A reportagem quis saber da assessoria de Sarney a razão dos gastos, e encaminhou e-mail à Presidência do Senado na última sexta-feira (2). Nenhuma resposta foi dada até a edição desta matéria.

UTI e delegacia

Outra área dispendiosa do Senado é seu sistema de saúde, responsável por um rombo de R$ 160 milhões na prestação dos serviços médios para beneficiários da Casa (servidores efetivos, senadores e dependentes). O caso é alvo de investigação do Ministério Público Federal e está sob sindicância interna.

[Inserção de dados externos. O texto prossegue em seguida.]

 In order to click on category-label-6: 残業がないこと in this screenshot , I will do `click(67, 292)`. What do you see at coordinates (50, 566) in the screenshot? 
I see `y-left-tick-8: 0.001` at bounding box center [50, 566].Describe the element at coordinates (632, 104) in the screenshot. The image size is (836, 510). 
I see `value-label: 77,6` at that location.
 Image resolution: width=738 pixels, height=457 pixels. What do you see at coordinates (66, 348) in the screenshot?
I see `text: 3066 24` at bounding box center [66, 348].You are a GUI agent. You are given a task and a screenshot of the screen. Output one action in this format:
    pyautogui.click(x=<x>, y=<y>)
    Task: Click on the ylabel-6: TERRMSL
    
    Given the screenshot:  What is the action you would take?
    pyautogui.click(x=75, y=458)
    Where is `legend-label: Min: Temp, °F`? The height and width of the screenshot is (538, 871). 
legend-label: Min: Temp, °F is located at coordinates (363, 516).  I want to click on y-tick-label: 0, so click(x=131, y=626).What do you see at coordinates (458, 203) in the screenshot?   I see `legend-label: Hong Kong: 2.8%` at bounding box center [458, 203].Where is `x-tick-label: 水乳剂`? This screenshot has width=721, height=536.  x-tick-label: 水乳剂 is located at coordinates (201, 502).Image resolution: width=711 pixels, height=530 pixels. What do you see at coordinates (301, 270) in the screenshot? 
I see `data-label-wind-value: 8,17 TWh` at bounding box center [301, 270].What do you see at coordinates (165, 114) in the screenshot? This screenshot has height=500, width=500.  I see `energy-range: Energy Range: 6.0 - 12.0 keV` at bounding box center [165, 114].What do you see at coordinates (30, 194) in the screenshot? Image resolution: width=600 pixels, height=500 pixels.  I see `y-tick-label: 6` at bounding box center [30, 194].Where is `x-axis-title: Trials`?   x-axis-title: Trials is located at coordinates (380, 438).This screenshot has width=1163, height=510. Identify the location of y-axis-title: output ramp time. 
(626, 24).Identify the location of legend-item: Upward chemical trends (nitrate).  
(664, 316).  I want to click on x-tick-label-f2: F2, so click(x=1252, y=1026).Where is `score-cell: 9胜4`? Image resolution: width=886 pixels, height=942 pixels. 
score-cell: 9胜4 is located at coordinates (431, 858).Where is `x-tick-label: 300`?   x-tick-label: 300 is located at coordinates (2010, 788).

Mas não há sinais de que a gastança no setor será interrompida. Pelo contrário.

O concurso anunciado por Sarney prevê a contratação de mais 27 profissionais da saúde, nas mais variadas especializações – entre elas nutricionistas, fisioterapeutas e psicólogos, além dos médicos convencionais. Normal para uma estrutura de milhares de servidores e 81 senadores não fosse o fato de que o Senado já dispõe de 48 médicos e outros 43 profissionais de saúde, todos de nível superior. E vale lembrar que o plano de saúde da Casa, um dos mais valorizados do país, é vitalício e extensivo a ex-senadores, diretores e seus dependentes, e ainda garante restituição integral dos gastos.

Além do serviço médico, a Polícia Legislativa do Senado também é um exemplo de custo excessivo. Cerca de 200 agentes de segurança, de um total de 380, foram deslocados de função e realocados em gabinetes de senadores e outros departamentos da Casa. Com as novas contratações via concurso público, a tropa de policiais institucionais ultrapassará os 400. Para ilustra o desperdício, há relatos de agentes que, sem aproveitamento, sequer comparecem ao trabalho.

Na alteração do sistema de transportes individuais, a máquina do Senado evoluiu em generosidade – a medir pelo modelo dos possantes. Por opção do primeiro-secretário do Senado, Cícero Lucena (PSDB-PB), integrante da subcomissão de reforma, manteve-se o sistema de aluguel de veículos oficiais – incluindo-se no pacote motoristas e manutenção, a cargo da locadora –, optando-se pela venda da frota antiga e a dispensa ou realocação de pessoal em outros setores. Os senadores passaram a usar uma frota de Renault Fluence alugados, que custarão mais de R$ 2 milhões por ano. Enquanto isso, mais de 80 veículos Fiat Marea que eram usados antes pelos senadores continuam encostados em um depósito à espera de leilão, gerando custos de manutenção. Segundo a Secretaria de Comunicação do Senado, o processo de venda só será levado adiante no próximo ano. O pregão presencial para o aluguel dos novos carros aconteceu em julho.